== Description of the task ==
Reproduce the portion of the lost pathology thread that begins with the words containing "## FTessaBartels (Sep" and ends with "report confirming that.".
━━━━━ Provided passage ━━━━━
# Lost Pathology



## atozzi13 (Aug 30, 2011)

What can possibly be done to be reimbursed for a very large skin lesion removed and thought to be malignant but the pathology has been "misplaced"?  I will have no definitive diagnosis.  Do I have any options for at least a minimal reimbursement?  I would appreciate any feedback.  Thanks.


----------



## FTessaBartels (Sep 12, 2011)

*What was "misplaced"?*

What - exactly - was "misplaced"?   Are we talking the pathology report?  Or the actual specimen?

If it's just the report, contact the pathologist's office and ask for a duplicate.  

If it's the actual specimen .... I would code for benign lesion.  I would NEVER give a patient a malignant diagnosis without the pathology report confirming that. 

Hope that helps.

F Tessa Bartels, CPC, CEMC


----------



## atozzi13 (Sep 19, 2011)

Thank you for responding.  It was the specimen that was lost.  I had the same thoughts as far as using a benign code, but I did not know if I was limited by not having an actual pathology report.  There is plenty of documentation as to what happened.  I hated for him not to get paid because of someone else's mistake.


----------



## mitchellde (Sep 19, 2011)

FTessaBartels said:


> What - exactly - was "misplaced"?   Are we talking the pathology report?  Or the actual specimen?
> 
> If it's just the report, contact the pathologist's office and ask for a duplicate.
> 
> ...



I would not code for benign as you do not have the path for that either.  You do not want to send the wrong diagnosis either way.  The problem is you do not have a CPT excision code so you are left with a shave code or the biopsy code as the only choice and use a 709.xx code for the dx.


----------



## atozzi13 (Sep 19, 2011)

All of the input has been a huge help.  I guess some reimbursement is better than none at all.  Thanks!


----------
━━━━━ Given data ━━━━━
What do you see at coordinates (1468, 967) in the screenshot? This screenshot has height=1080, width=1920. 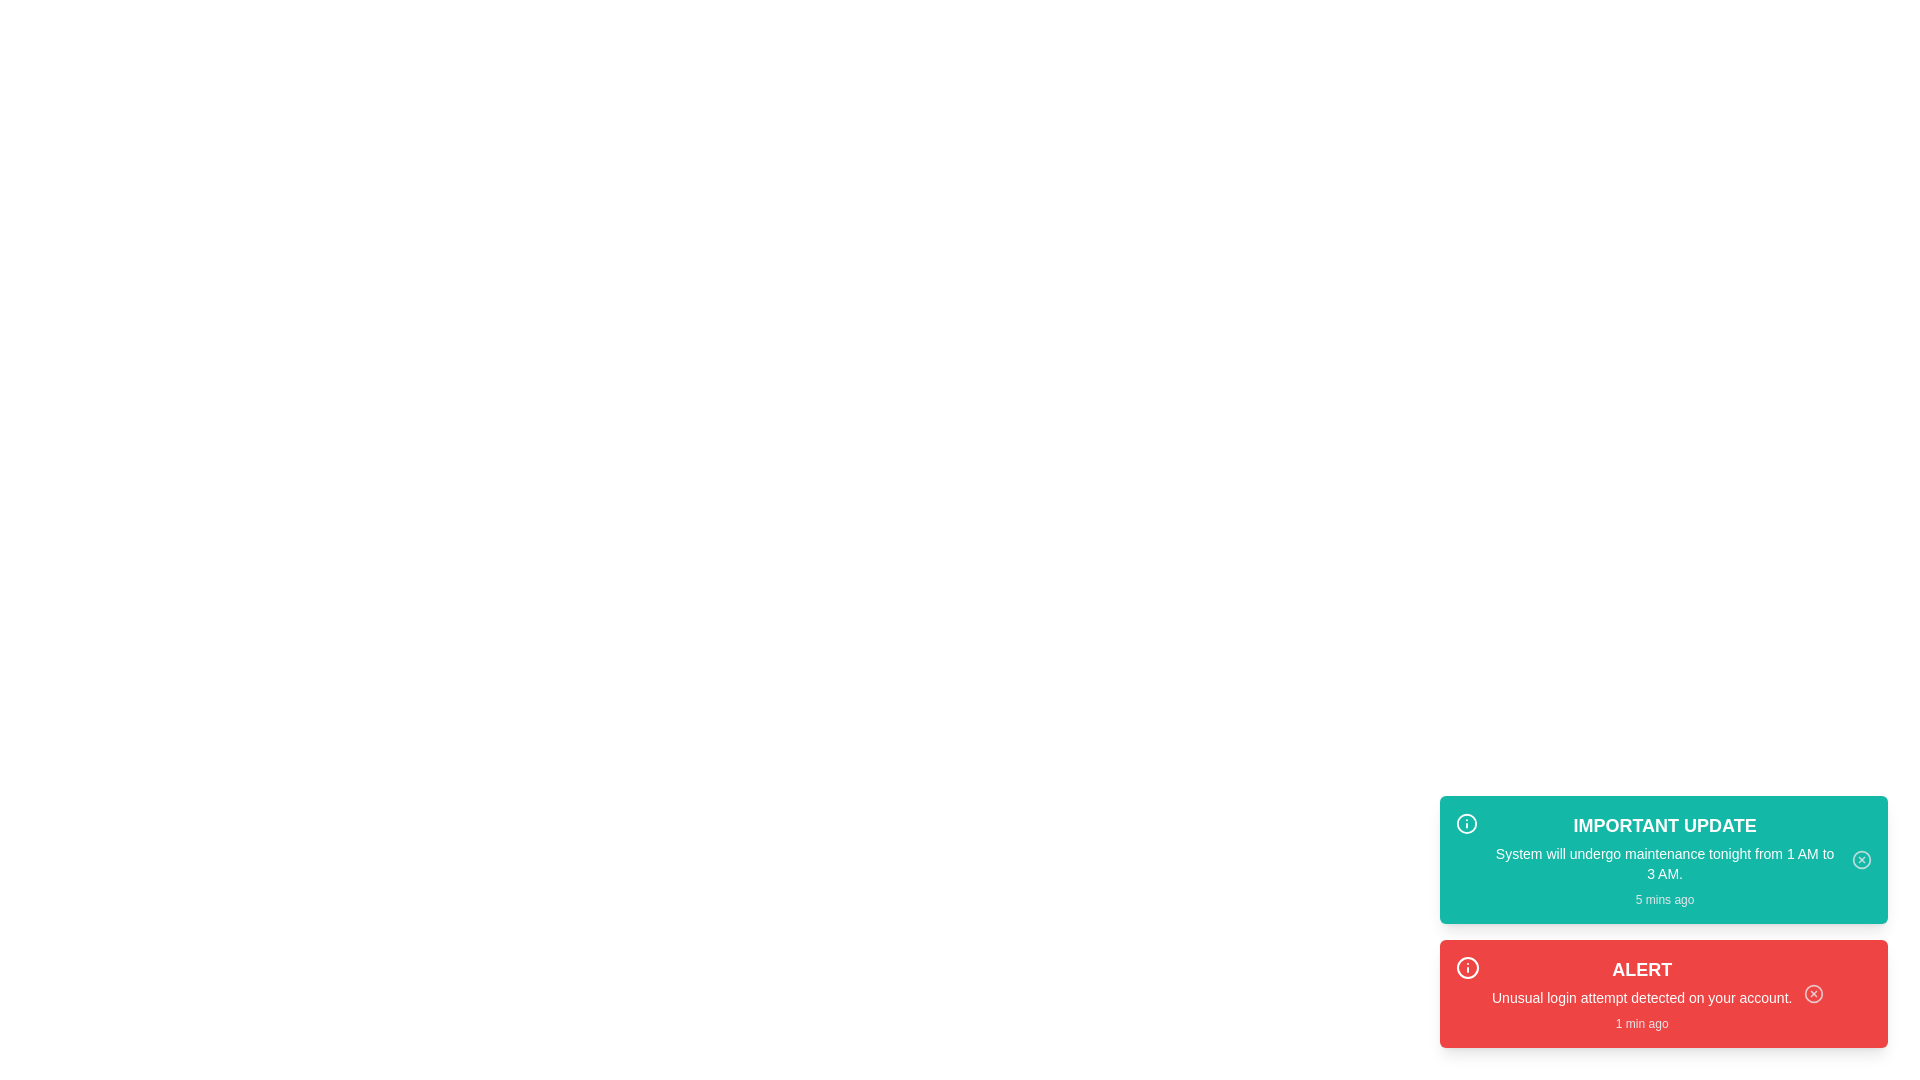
━━━━━
== Task output ==
## FTessaBartels (Sep 12, 2011)

*What was "misplaced"?*

What - exactly - was "misplaced"?   Are we talking the pathology report?  Or the actual specimen?

If it's just the report, contact the pathologist's office and ask for a duplicate.  

If it's the actual specimen .... I would code for benign lesion.  I would NEVER give a patient a malignant diagnosis without the pathology report confirming that.